### [What to produce]
From the data below, retype exactly the lines starting with the one that contains "The width and" and ending with the one that contains "Preview mockup with", both included.

### [Task data]
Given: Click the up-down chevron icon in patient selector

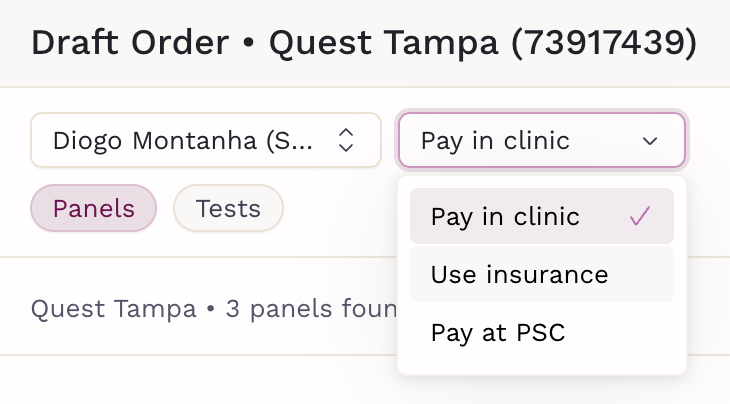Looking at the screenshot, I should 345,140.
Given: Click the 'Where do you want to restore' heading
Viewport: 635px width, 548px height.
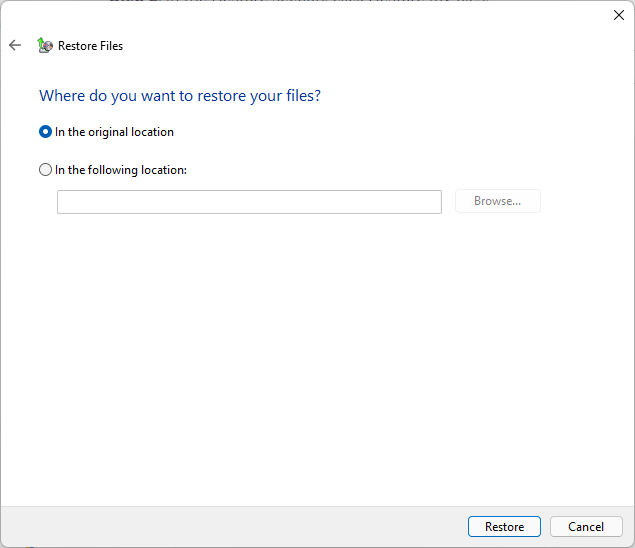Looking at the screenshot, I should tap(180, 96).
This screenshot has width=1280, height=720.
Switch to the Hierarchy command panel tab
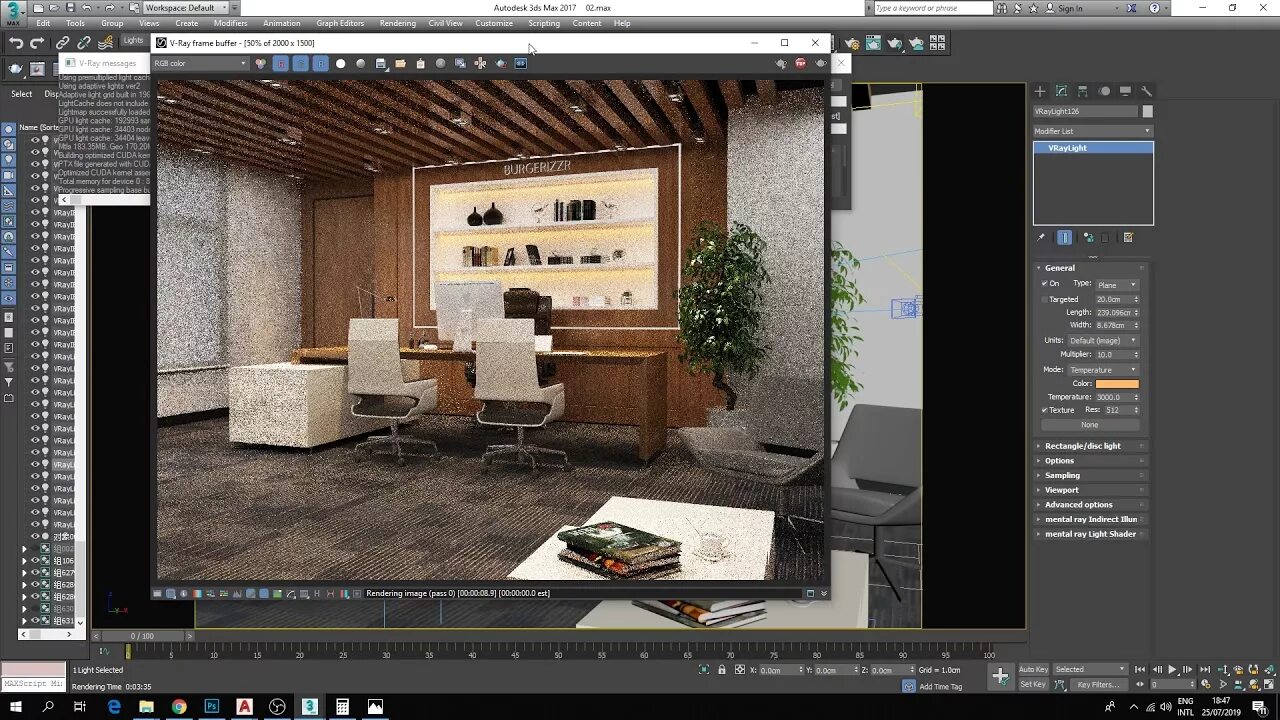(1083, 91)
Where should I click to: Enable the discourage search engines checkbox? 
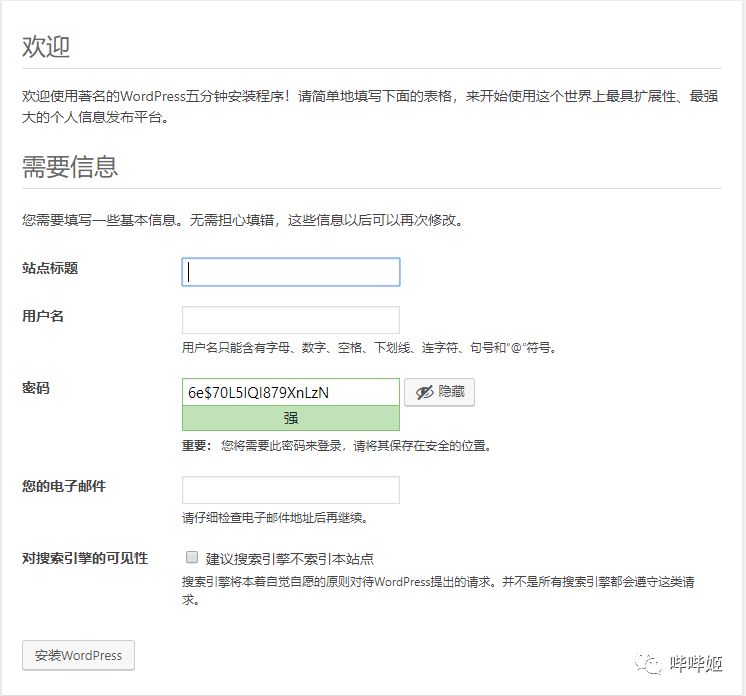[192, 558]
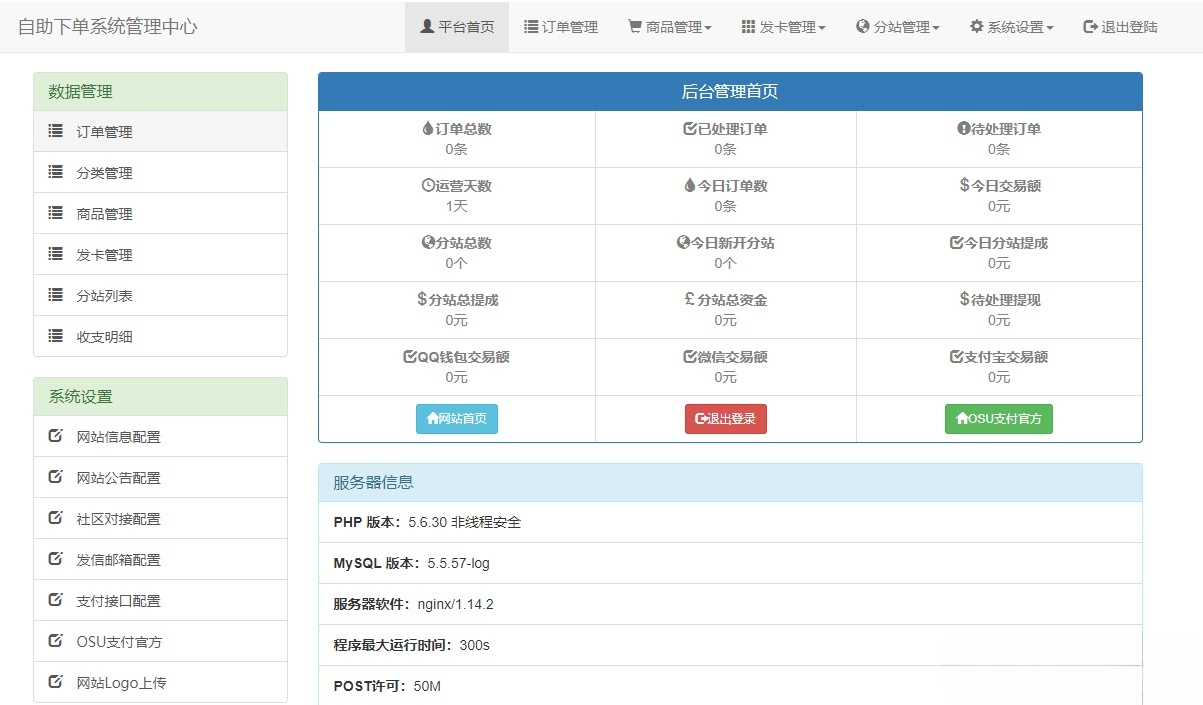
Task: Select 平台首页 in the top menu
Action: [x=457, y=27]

--

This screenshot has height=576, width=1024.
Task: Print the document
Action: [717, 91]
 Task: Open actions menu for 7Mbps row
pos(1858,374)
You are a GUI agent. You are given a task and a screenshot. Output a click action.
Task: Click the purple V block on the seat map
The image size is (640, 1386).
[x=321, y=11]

* * *

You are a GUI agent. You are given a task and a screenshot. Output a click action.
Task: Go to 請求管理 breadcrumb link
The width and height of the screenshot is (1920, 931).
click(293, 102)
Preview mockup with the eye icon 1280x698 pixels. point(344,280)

### [Solved problem]
The width and height of the screenshot is (1920, 931).
click(293, 102)
Preview mockup with the eye icon 1280x698 pixels. point(344,280)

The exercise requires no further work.